Thank you to the Yosemite Forest Dynamics Plot crew, particularly the lead researchers Dr. Jim Lutz, Dr. Andrew Larson and Dr. Mark Swanson. Those 10,000 calorie dinners and place to crash helped us recover mentally and physically post-Wright Creek. We loved meeting your crew and wish for you to have accurate data and further scientific and popular recognition. Keep up the good work and see you again when we get back north.

To Annie, Barry and Oliver from Midland, Michigan. What a treat to have the second car of the day offer us a ride to Yosemite Valley. Our ride down to the Valley turned into a all morning tour with grandparents and grandson. They were in Yosemite as part of a month long road trip to explore the National Parks of the west-what a treat to get to do that with your grandparents! On our way down to the Valley there are turn offs for classic views of the park, understandably we’d stop for these turn offs. Where we’d snap pictures and take photos for the Schihls. Having visited the park as part of a Sierras field trip a few years prior I was happy that we could offer this family some interpretive information about the forests we were looking at. Despite the fact that they could have just left us at any of these turn outs the Schihl family let us hop back in their van each time. We were grateful to be riding with them as Annie was a very safe and smooth driver! Nor did they mind that we were rather dirty and smelly after several days without showers; having cultivated a distance hiker’s stench.

Eventually we got to the junction where the road turns one way for the Valley and the other for Glacier Point. Annie decided that we really should see the view from Glacier Point! What a special treat! They drove us to Glacier Point where we got to experience some of the classic views of Half Dome, Yosemite Falls, El Cap and Clouds Rest. When we realized we could hike down to the Valley-we felt we should get in at least some sort of hike-we had a tinge of guilt for parting ways with the Schihls. They are such nice people and we felt like we had adopted grandparents and a cousin. Should they come to the Pacific Northwest sometime, we’ll take them on a tour.

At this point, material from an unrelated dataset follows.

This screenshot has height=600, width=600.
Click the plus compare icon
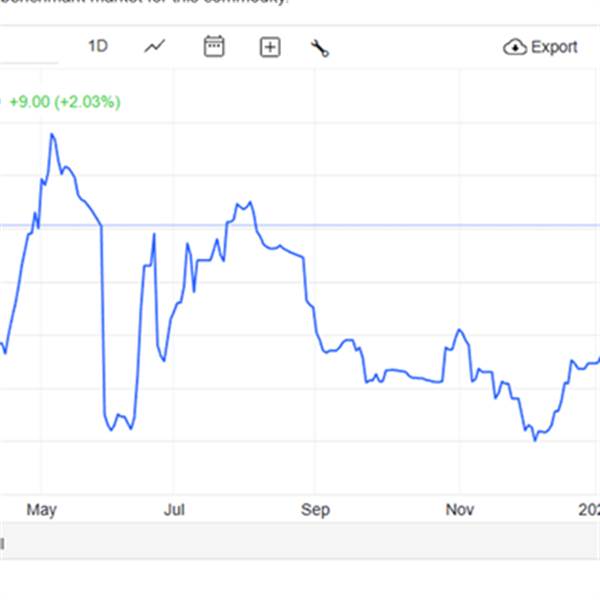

Our ride into the park was also very memorable. Terry and Skye from Oklahoma picked us up near the Mobile Station and dropped us off right in front of our friends’ camp in Hodgdon Meadows! Our conversation was engaging and ran the gauntlet of the network and support of the motorcycle riding community (similar to the PCT) to floating the Grand Canyon, to inquiry-based learning and helping children explore and understand the natural world. I feel that conversation was influential in distilling the path and direction I want to go after hiking the PCT. We wish them well in their teaching and curriculum development and hope they can get there family out on another adventure as awesome as floating the Grand Canyon.

And thank you to Jill and Jim who went two hours out of their way to drive us out to Tenya Lakes when they were heading down to the Valley for the weekend. They were so interested in our hike and shared stories with us of their niece and-now-nephew’s hike on the PCT.

When hitching you can stand for hours with your thumb out. Waiting, hoping, mentally coercing someone to pull over and offer you a ride. Our experience has been that the wait has been worth it, because the person offering the ride has always been the right person. The people who have stopped to offer us a lift have had fascinating stories, are kindred souls, or somehow are connected to home.

After gearing up in Bishop, hiking around Yosemite and enjoying some quiet logistics time near Lee Vining we have one more detour before returning to the trail. This morning we board an Eastern Sierra Transit Bus to the Reno airport and will then catch a shuttle to Quincy, CA. Three cheers to an awesome public transit system that can smoothly take us to Ben and the High Sierra Music Festival.